Les spéculations vont bon train en ce moment à propos de
l’émergence d’entités nouvelles : kurde, chiite, sunnite, sur les ruines de
l’Irak, État somme toute artificiel puisque né d’un découpage de l’empire
ottoman au profit de deux puissances coloniales, la France et l’Angleterre.
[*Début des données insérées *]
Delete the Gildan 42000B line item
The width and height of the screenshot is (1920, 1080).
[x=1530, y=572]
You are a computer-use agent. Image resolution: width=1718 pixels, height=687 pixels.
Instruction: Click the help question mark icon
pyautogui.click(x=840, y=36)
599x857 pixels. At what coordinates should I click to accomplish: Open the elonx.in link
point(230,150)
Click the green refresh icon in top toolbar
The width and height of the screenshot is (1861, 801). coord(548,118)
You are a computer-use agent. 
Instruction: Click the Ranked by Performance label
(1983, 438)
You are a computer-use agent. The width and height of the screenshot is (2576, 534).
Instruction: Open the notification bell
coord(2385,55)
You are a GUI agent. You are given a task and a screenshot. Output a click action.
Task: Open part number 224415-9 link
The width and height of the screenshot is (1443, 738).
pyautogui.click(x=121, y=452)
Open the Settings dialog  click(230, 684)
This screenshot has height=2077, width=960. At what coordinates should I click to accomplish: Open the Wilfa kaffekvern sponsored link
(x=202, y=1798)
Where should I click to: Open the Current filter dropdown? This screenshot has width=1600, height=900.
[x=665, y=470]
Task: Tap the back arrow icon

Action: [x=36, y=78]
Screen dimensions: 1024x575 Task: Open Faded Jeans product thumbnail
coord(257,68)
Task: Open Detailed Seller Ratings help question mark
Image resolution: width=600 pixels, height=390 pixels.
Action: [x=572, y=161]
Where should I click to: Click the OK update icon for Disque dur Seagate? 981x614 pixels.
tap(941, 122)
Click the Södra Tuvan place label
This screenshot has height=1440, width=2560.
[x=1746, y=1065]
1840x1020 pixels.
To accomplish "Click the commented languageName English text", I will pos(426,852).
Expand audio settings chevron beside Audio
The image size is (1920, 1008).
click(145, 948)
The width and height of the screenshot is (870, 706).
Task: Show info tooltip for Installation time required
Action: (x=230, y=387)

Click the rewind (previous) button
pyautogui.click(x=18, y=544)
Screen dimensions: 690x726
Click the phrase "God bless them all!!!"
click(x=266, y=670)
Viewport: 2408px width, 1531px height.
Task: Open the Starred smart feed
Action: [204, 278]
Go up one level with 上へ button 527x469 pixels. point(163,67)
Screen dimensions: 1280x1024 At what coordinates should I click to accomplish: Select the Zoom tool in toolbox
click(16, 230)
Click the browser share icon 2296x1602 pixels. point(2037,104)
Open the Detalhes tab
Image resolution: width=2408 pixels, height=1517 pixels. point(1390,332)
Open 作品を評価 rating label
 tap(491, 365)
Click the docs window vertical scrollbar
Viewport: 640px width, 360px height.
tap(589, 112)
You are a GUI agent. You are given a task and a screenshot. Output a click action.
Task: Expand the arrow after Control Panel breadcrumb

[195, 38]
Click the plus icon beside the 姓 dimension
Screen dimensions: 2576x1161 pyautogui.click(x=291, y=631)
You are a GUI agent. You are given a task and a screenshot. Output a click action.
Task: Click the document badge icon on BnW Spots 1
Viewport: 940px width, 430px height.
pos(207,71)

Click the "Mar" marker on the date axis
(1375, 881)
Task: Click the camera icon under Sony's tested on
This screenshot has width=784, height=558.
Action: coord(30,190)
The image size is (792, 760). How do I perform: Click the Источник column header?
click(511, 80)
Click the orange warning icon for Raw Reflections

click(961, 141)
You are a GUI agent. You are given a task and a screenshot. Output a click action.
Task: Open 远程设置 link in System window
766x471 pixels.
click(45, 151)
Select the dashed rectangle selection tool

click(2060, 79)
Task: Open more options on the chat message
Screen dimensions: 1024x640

C’est négliger la force du fait national, qui parvient à
prendre racine sur les terrains les plus improbables, dès que les sociétés concernées
accèdent à la modernité. Certes, l’époque contemporaine a connu le
démantèlement de la Yougoslavie, mais il est le fait de la résilience de plus vieilles
nations qu’elle, Croate et Serbe. Rien de tel en Irak, même chez les Kurdes, qui,
avec leurs frères turcs, syriens et iraniens, peuvent être qualifiés de
proto-nation, mais dont l’unité virtuelle reste traversée d’importantes
fractures tribales et linguistiques.
C’est négliger aussi la force du fait démocratique que l’on
voit à l’œuvre à Bagdad. Pour la quatrième fois, le peuple irakien s’est
exprimé dans des élections législatives, d’abord pour élire une assemblée
constituante en janvier 2005, puis pour élire son parlement en décembre 2005,
en 2010 et 2014, en privilégiant chaque fois un peu plus les hommes et les
programmes au détriment des réflexes communautaires. La constitution a été
respectée pour la formation des gouvernements qui se sont succédés, elle l’a
été cette fois-ci encore avec, comme prévu, l’élection du président du
parlement, puis l’élection du président de la République, enfin la désignation
par ce dernier d’une personnalité chargée de former un gouvernement. Le Premier
ministre sortant s’est incliné sous l’effet d’une dynamique parlementaire et
d’opinion, appuyée par la communauté internationale. Le fait démocratique l’a
donc clairement emporté. Il appartient désormais au paysage irakien.
Et le futur Premier ministre sait qu’il ne parviendra à
gouverner qu’en recréant de la cohésion et du respect mutuel entre les trois
grandes communautés formant le tissu de l’Irak : Arabes chiites, Arabes
sunnites, et Kurdes. Les principaux leaders spirituels et politiques de la
communauté chiite, majoritaire dans le pays, ont compris que le temps de la
revanche sur une longue période d’oppression devait prendre fin. La
réintégration des Sunnites dans le jeu électoral dont ils se sont jusqu’à
présent tenu éloignés, une répartition équitable des responsabilités et des
ressources, notamment pétrolières, entre les trois communautés, associée à une
plus grande autonomie régionale et locale, sont la clef du succès.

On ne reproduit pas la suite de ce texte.